The Queen’s Gambit: Antara Catur dan Realitas Sosial

Cescadeva Naufal
5 min readJan 8, 2021
Sumber: cultura.id

Pandemi yang memaksa orang-orang untuk “terkurung” di rumah masing-masing, membuat mereka melakukan aktivitas yang tidak biasa ia lakukan pada keseharian biasanya. Membuat tren baru di media sosial, memasak hidangan rumah a la restoran, dan bermain permainan jadul adalah contoh bentuk kegiatan yang dapat dilakukan di rumah.

Salah satu permainan yang kembali digemari di masa pandemi ini adalah permainan catur. Permainan berumur ratusan tahun ini terbukti banyak dimainkan di masa lockdown ini, termasuk saya.
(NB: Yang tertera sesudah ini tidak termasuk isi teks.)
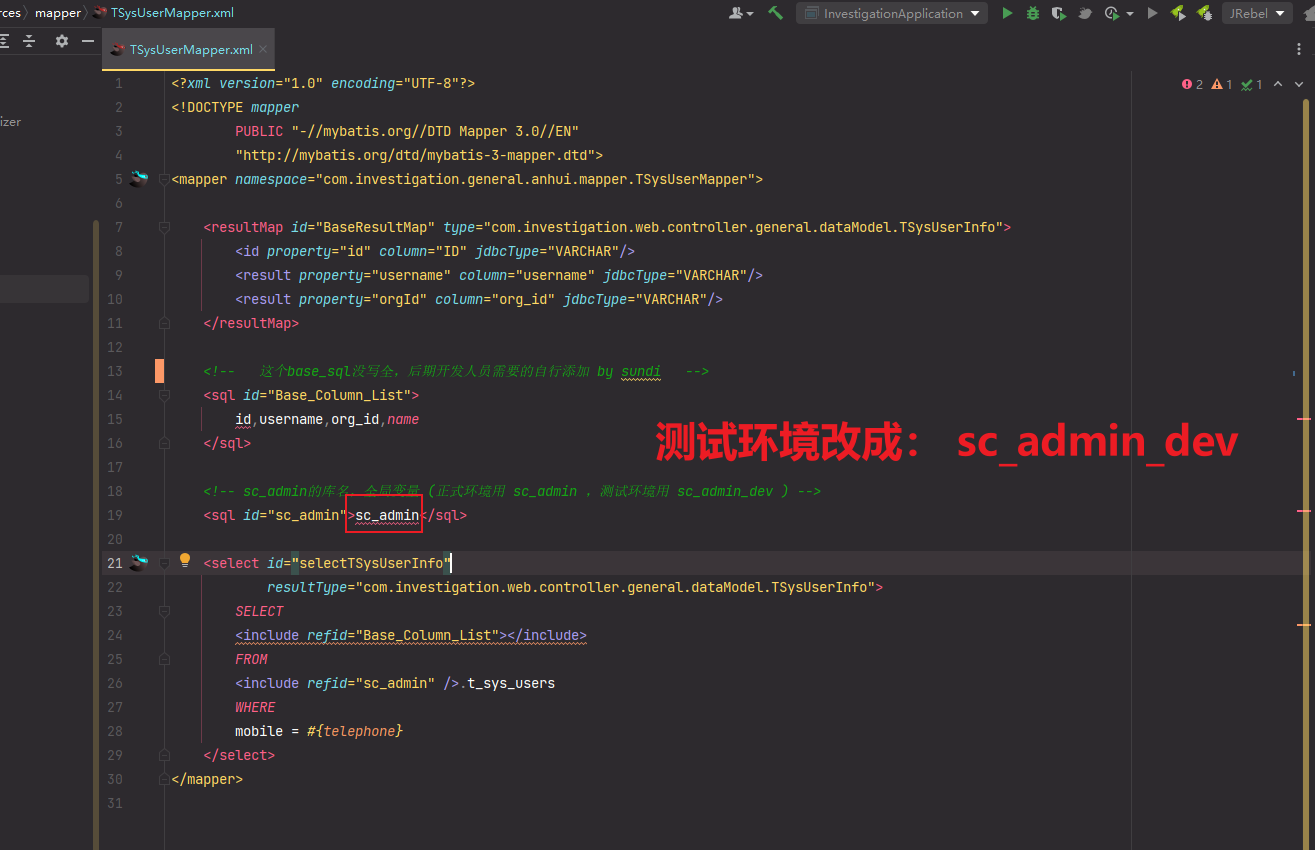Collapse all items in project panel
Screen dimensions: 1315x850
pyautogui.click(x=30, y=41)
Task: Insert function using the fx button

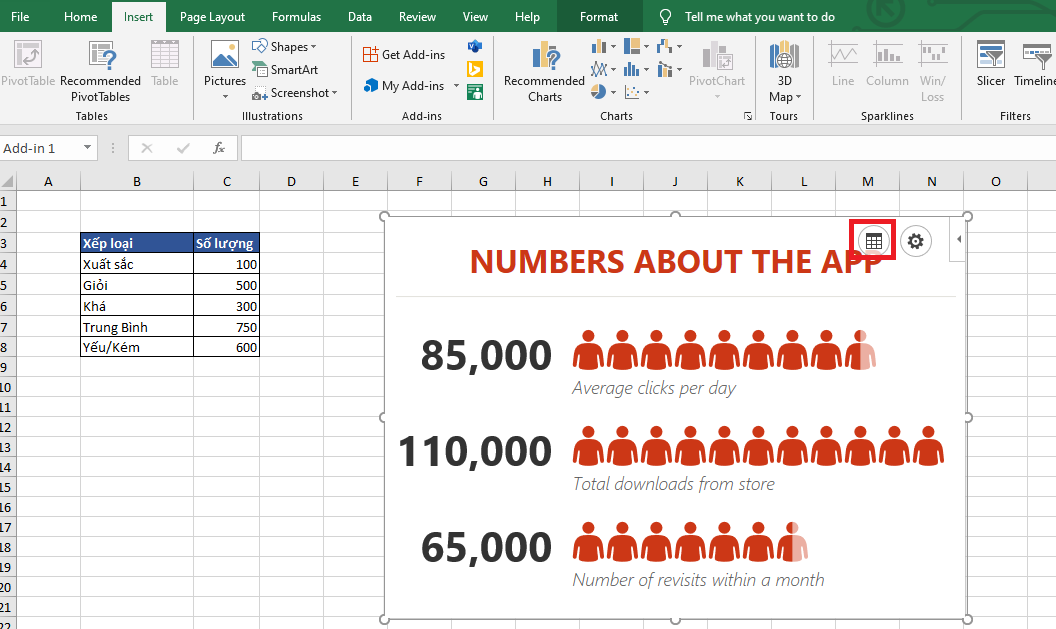Action: pyautogui.click(x=219, y=148)
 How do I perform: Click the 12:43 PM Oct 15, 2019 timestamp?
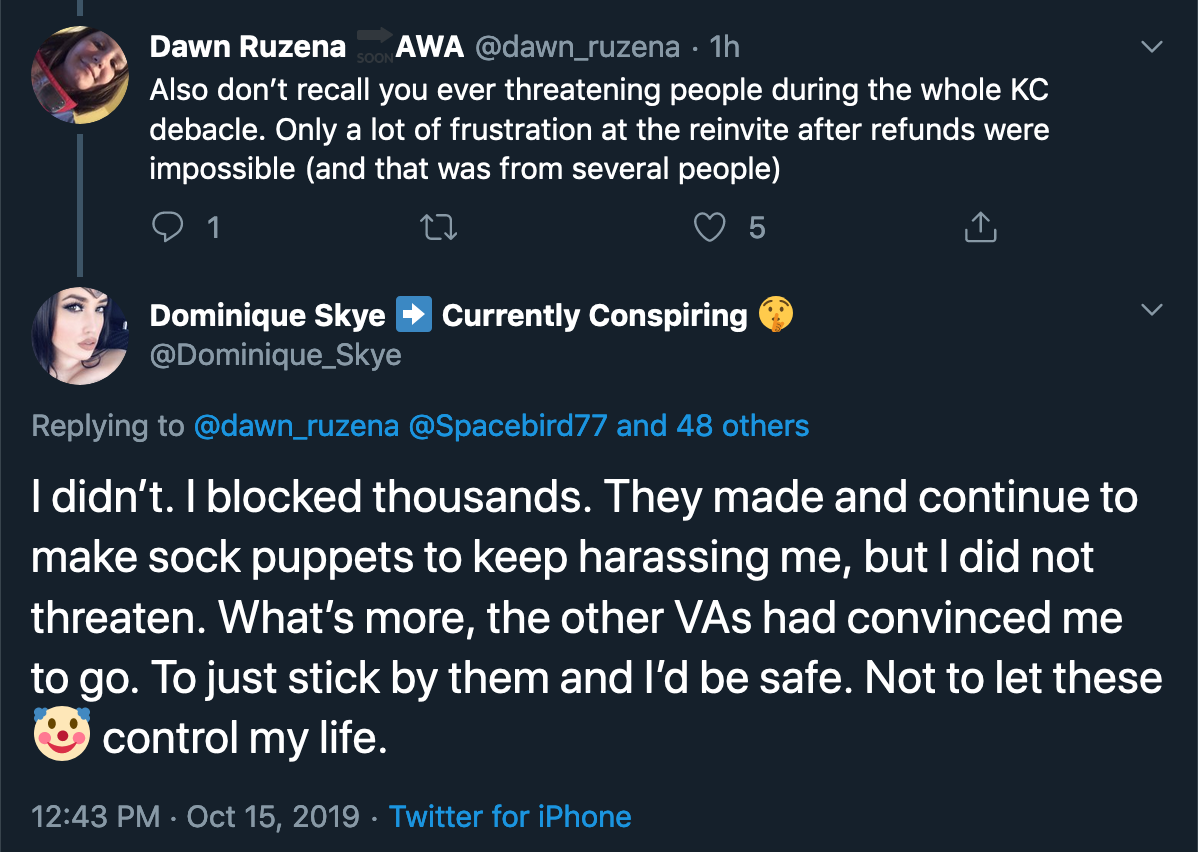(x=195, y=817)
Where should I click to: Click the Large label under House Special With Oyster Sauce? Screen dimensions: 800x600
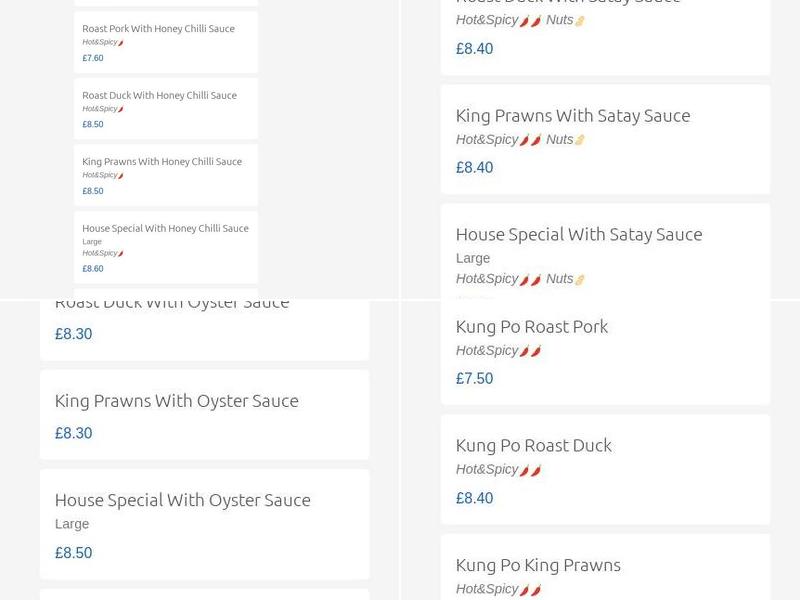pyautogui.click(x=70, y=523)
Seperti apa yang ditulis oleh Wall Street Journal, data dari situs Chess.com menunjukkan bahwa jumlah permainan catur yang berakhir skakmat di situs mereka pada bulan Mei 2020 rata-rata berada di angka sekitar 9 juta permainan.
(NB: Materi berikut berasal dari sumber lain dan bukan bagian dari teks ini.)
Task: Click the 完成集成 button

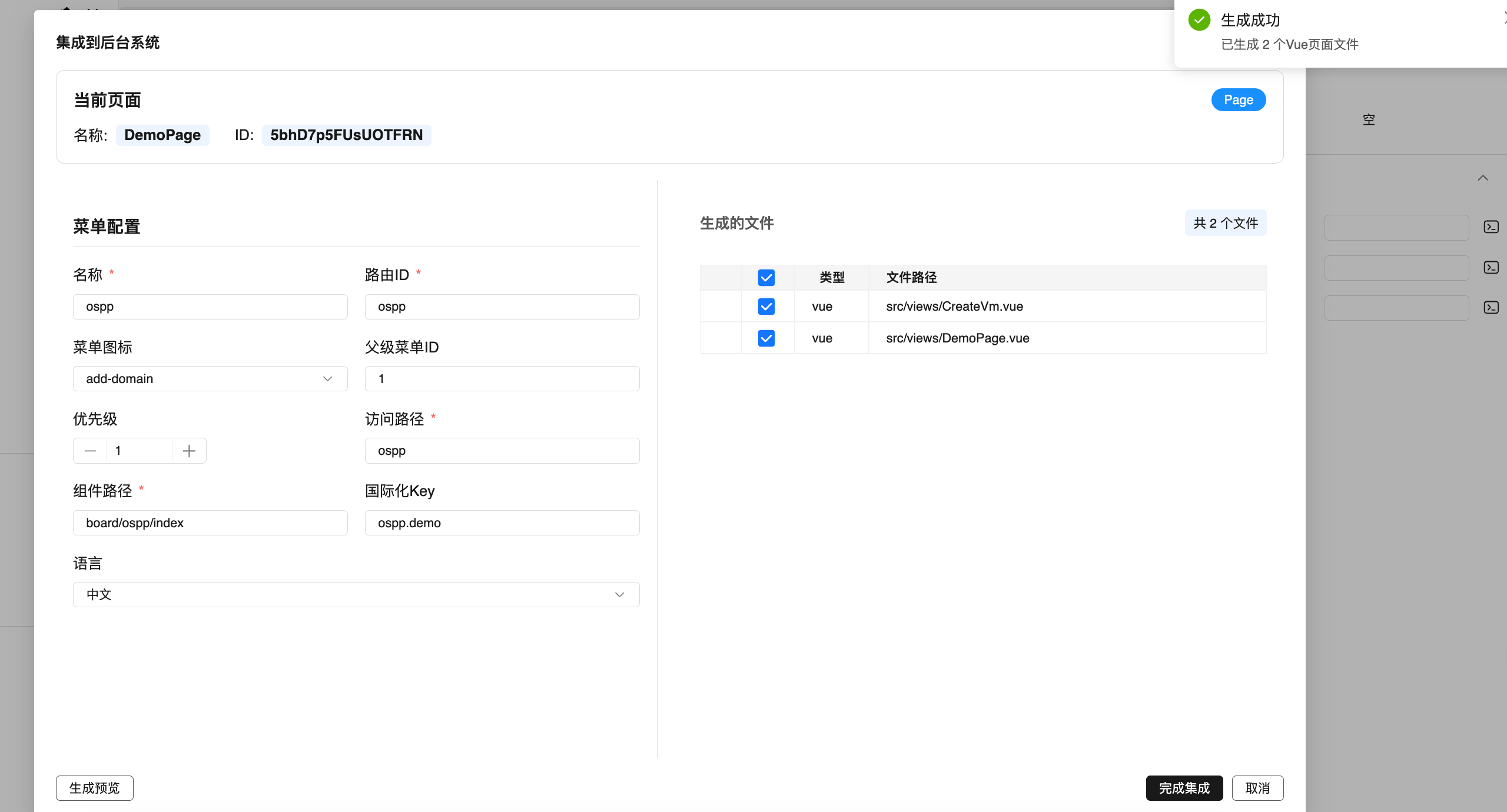Action: tap(1183, 788)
Seakan mendorong semangat untuk bermain catur, Netflix kemudian merilis serial drama berjudul ‘The Queen’s Gambit’ pada 23 Oktober 2020 lalu. Series yang berfokus pada olahraga catur ini menceritakan tentang Elizabeth “Beth” Harmon (diperankan oleh Anya Taylor-Joy), seorang pecatur yatim piatu yang berbakat, dalam perjalanannya menuju pemain catur terbaik dunia. Sembari memikirkan langkah bidak caturnya, ia harus berdampingan dengan masalah hidupnya, dan juga ketergantungannya terhadap alkohol dan obat-obatan. Serial ini diangkat dari novel dengan judul yang sama karangan Walter Tevis yang dirilis pada tahun 1983.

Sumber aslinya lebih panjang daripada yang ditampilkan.